I can say I was indeed a "Perfect Mother" to my kids' childhood years by keeping them healthy. Perfect in a way that I let God rule my life. No one I know is perfect only Him  

So I must say, to be a "Perfect Mom" is a "Mom with God". 


-----(But I am not saying that I don't trust medical professionals. What I did  is seek Him first , putting my trust with all my might. So grateful He did the Miracle Healing to my kids. as I call it. I believe there are certain instances that we need to seek for their assistance and I trust their vows.)

I MUST call it MIRACLE

Some things in life happen in a way we don't expect it.
What seems to be so impossible becomes possible.
Just a short talk with Him...
Crying my heart out,
Telling Him to let His will be done.
In an instant I am shocked
To discover something has happened.
With an emotion I cannot explain.
Will I be happy for what He did? or be upset with those involved?
Because of the path He has laid for me to take to make things possible?
I almost lost my senses
Fortunately, I have put all my trust in Him.
Which matters most when it comes to accepting what is about to happen
He knows what is BEST for me.
I know and I believe things happen for a reason and will fall into it’s proper place.
Days have passed and made me believe more
That MIRACLES always happen
I thank you Lord for what you have done.
And I beg for forgiveness for all my sins.
Lead me in your way!

Friday, June 25, 2010

Letting God Rule My Life


This is a collection of my testimonals in life that made me realize life is such a big sign of miracle.  Simple and complex events in my life which I can not explain, how God made it so possible for me, by simply letting Him rule my life. 


Trusting and believing that He can make wonders beyond human understandings. Sometimes I may sound so weird and its okey with me to say so. Because only those who have faith can relate or those who are finding meaning in their lives. 


He is my one and only TRUE FRIEND, and those human creatures I considered friends are branded as real friends, corporate friends, acquaintance, poker buddies (LOL),virtual friends. No matter how I categorized them I treasure them as precious gifts and can promise a lifetime of friendship for those who will accept it. I love my friends so much, aside from the family who never fails to support me even how much I become a pain in their ass. The pain I will soon unveil.

I want to share this simple prayer yet so powerful. I did  for myself which I frequently utter ...

         My Lord and My God, I adore you, I praise you, I trust you and I love you.
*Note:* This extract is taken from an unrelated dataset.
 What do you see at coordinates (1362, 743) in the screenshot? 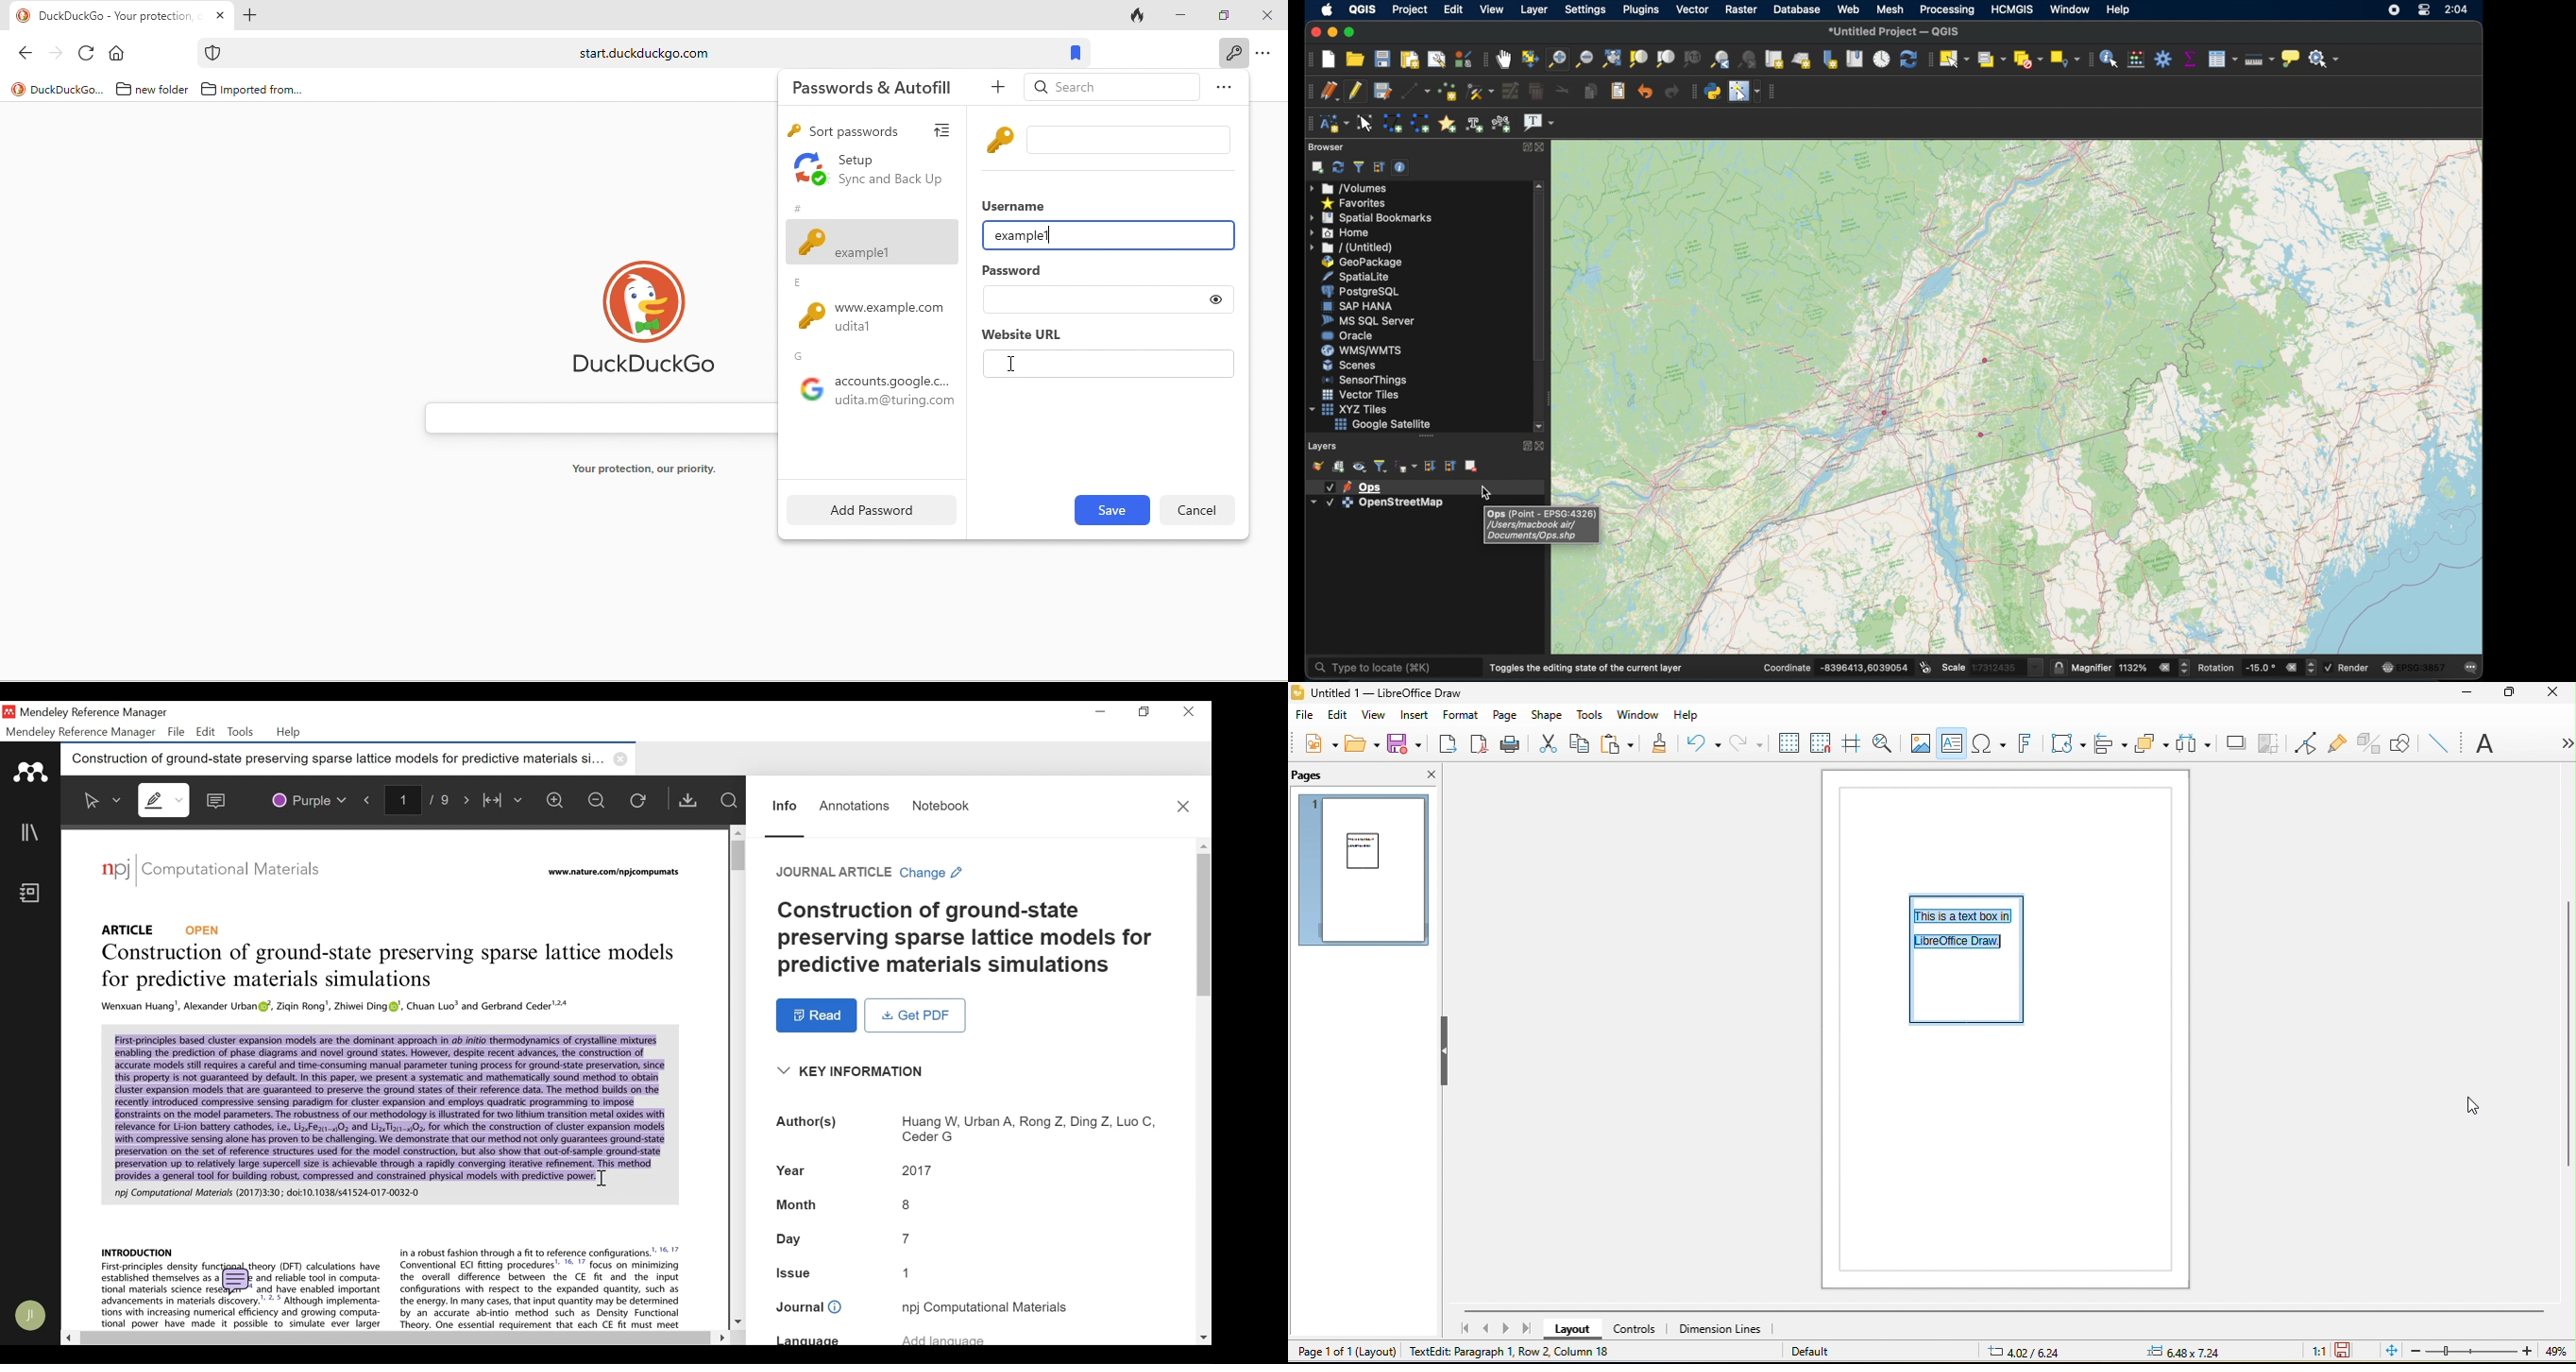
I see `open` at bounding box center [1362, 743].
Forgive me for I have sinned.

        Jesus, I am offering you this pain/trouble/problem I am suffering right now and the pain/trouble/problem of those who are also suffering with me.  Place it in your wounded, heart, cover it with your most precious blood and let the Father do what is best for me. He knows what I want, so I let Him do His will.  I asked this in Jesus name. Amen.


Once difficulties offered,  I won't  get it back and worry myself to death coz its a sign of mistrust! I will do my part and wait for who ever instrument He will use to help me make it through. 

So grateful for almost all answered prayers and most of the time, comes right in front of me as soon as I asked for it. And I call it MIRACLE!  

Praying fervently can really move mountains.


I LET GOD RULE MY LIFE. COZ I AM NOTHING WITHOUT HIM.